**WORK INSTRUCTION**
Only lines with the string "Automatic" are wanted. Pull them out of the data.

Saved entries
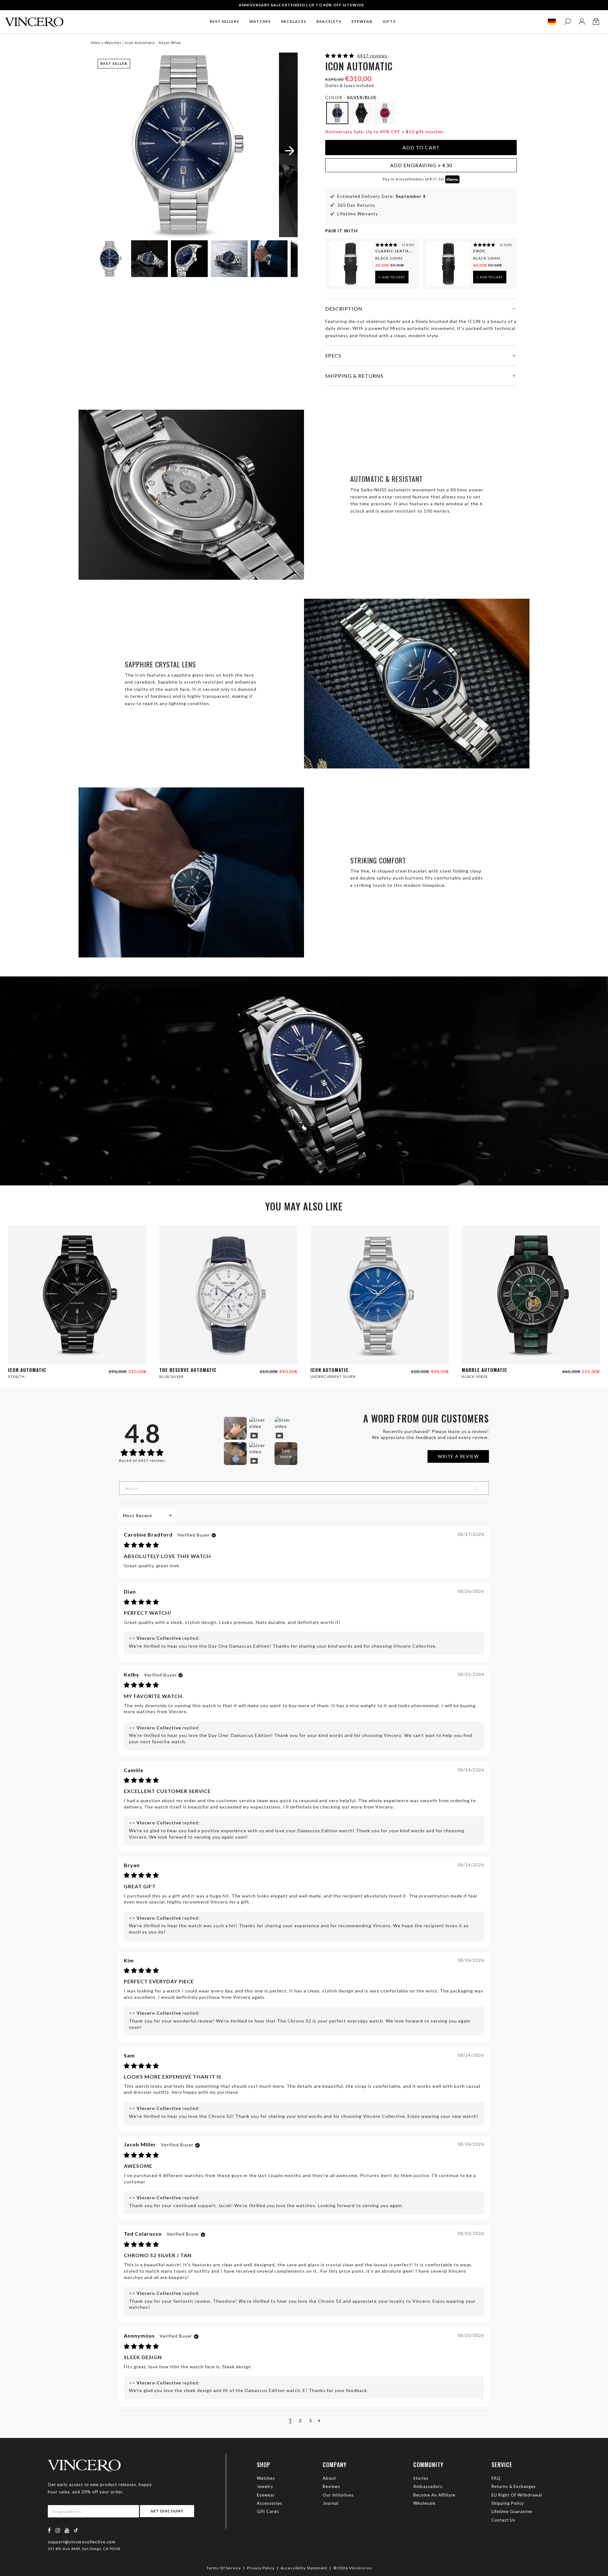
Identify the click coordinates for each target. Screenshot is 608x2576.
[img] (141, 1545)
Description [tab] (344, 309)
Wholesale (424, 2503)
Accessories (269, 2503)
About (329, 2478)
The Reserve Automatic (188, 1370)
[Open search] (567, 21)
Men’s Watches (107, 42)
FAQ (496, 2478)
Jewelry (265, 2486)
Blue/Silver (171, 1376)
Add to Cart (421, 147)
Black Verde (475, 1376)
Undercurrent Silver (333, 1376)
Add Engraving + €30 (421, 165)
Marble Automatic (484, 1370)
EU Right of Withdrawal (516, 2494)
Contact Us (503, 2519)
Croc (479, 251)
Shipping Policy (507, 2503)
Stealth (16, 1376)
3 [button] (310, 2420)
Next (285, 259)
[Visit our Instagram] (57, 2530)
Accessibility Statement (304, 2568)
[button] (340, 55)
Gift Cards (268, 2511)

**ANSWER BOX**
The Reserve Automatic (188, 1370)
Marble Automatic (484, 1370)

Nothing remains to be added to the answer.